How to complete this task
Your output should be the lines from the one containing "The image size is (1258, 436)." through the last line below, both ends included, exactly as written and free of pictures.

[Records from a data collection]
____________
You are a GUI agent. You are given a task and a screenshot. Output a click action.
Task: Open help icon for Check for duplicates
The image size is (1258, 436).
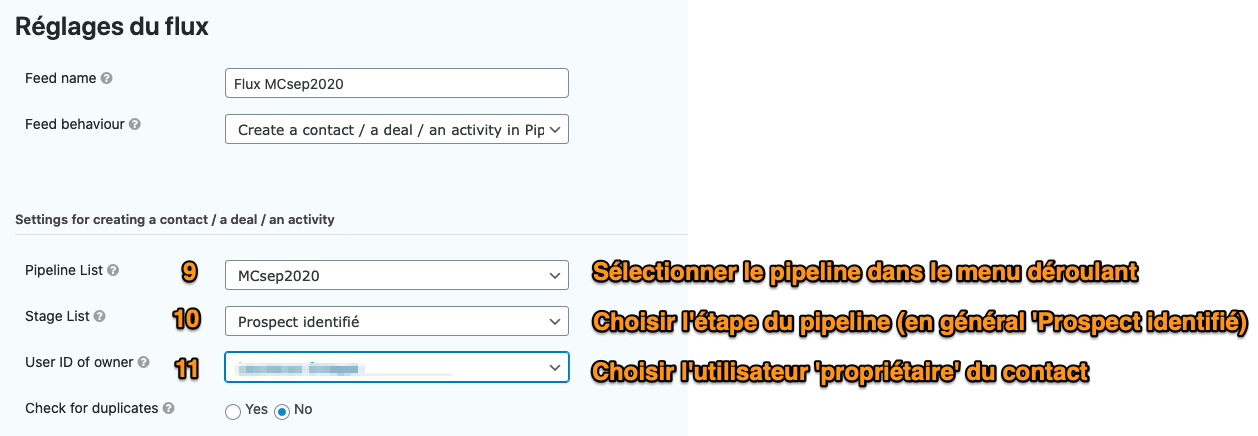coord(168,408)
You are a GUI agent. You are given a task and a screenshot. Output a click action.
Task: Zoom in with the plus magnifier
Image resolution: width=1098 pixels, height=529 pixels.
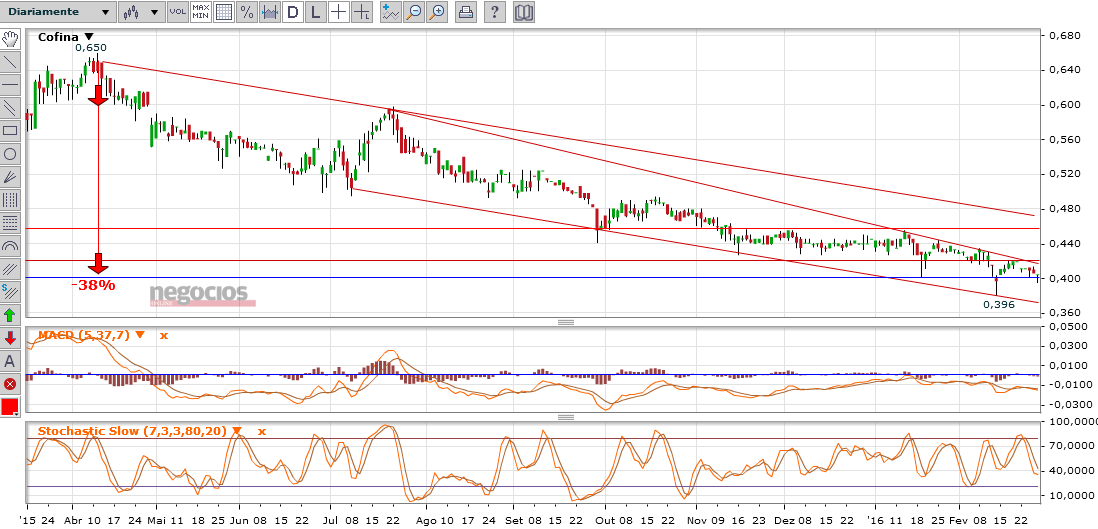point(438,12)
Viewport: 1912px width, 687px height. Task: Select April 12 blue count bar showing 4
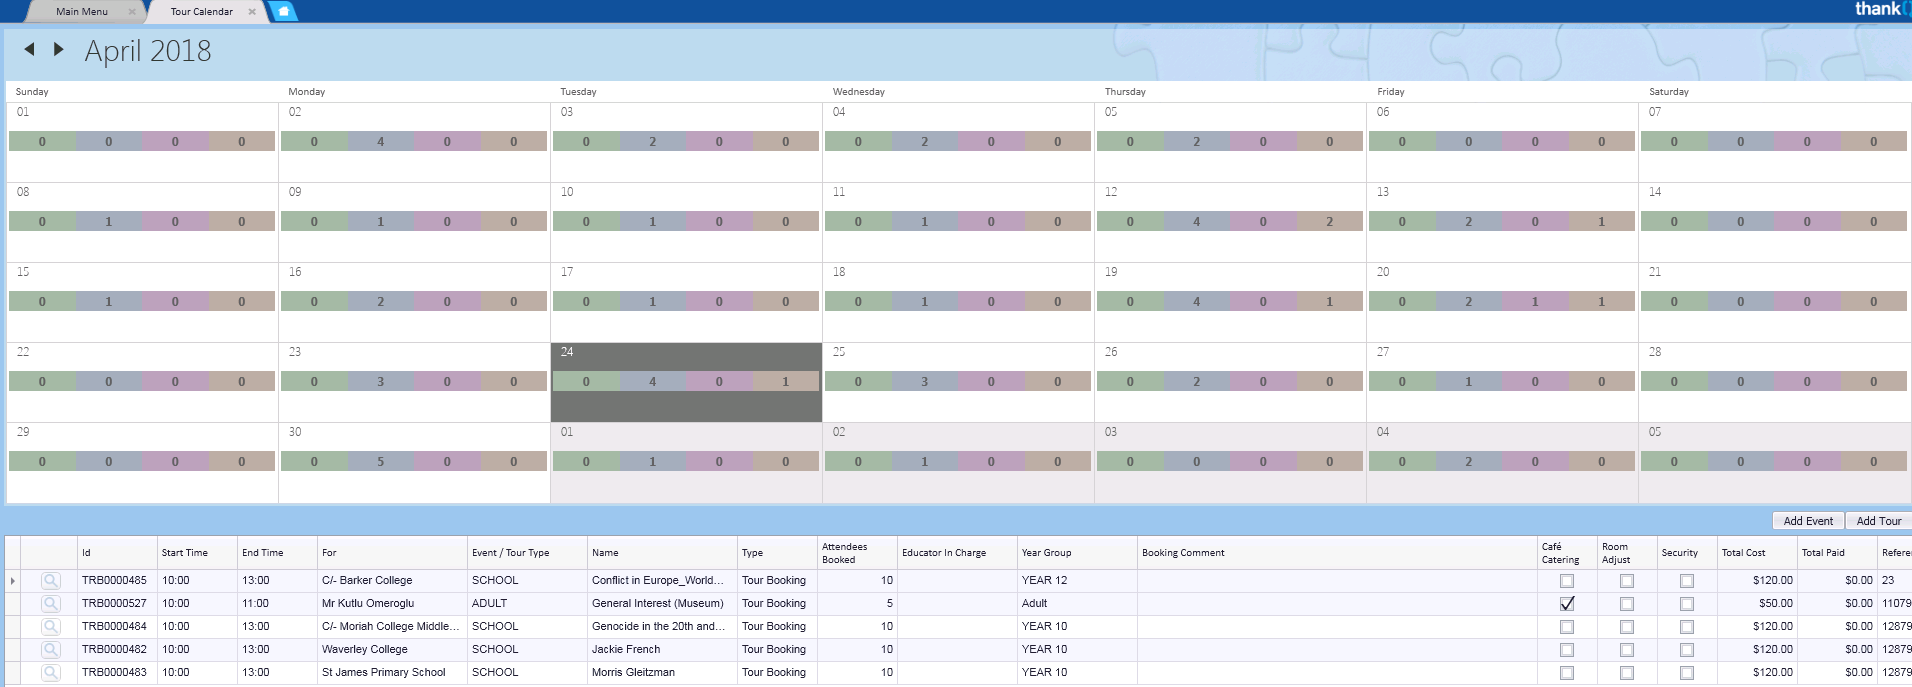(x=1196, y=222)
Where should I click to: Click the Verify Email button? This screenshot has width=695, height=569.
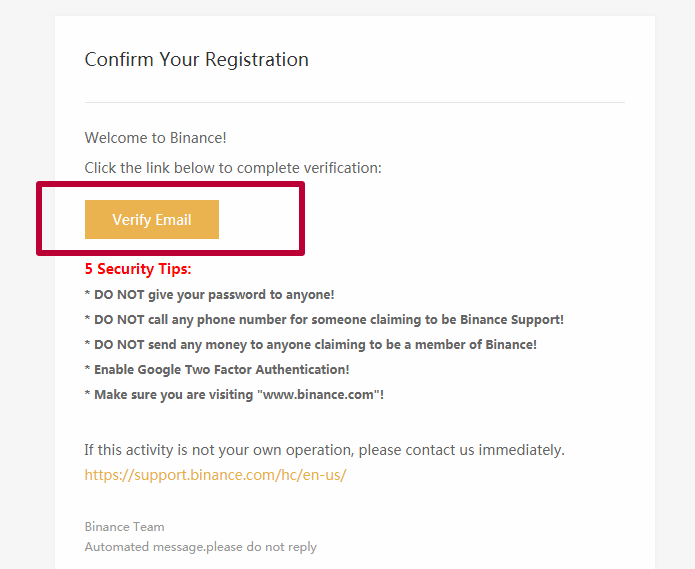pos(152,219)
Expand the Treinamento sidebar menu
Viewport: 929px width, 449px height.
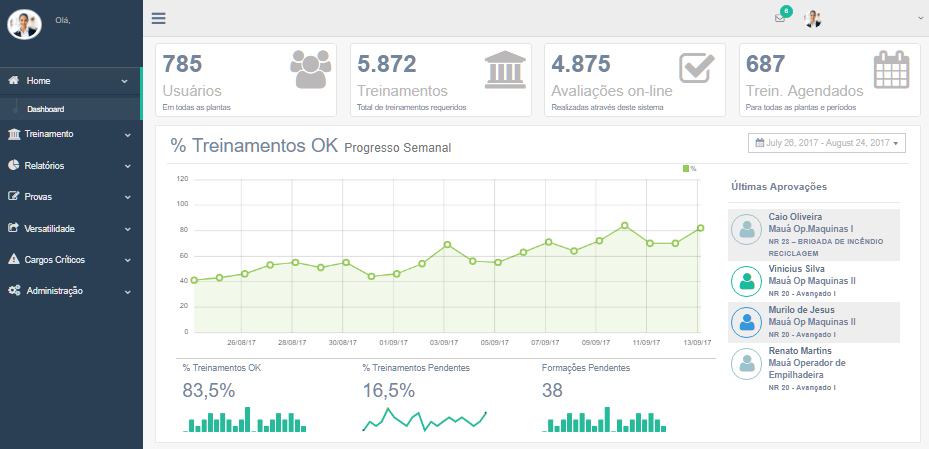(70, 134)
____________
Written solution
The image size is (1258, 436).
coord(168,408)
You are a GUI agent. You are given a task and a screenshot. Output a click action.
Task: Zoom in with the plus magnifier
Image resolution: width=1098 pixels, height=529 pixels.
point(438,12)
Viewport: 1912px width, 687px height. Task: Select April 12 blue count bar showing 4
(x=1196, y=222)
Where should I click to: Click the Verify Email button? This screenshot has width=695, height=569.
pos(152,219)
Expand the Treinamento sidebar menu
Viewport: 929px width, 449px height.
(70, 134)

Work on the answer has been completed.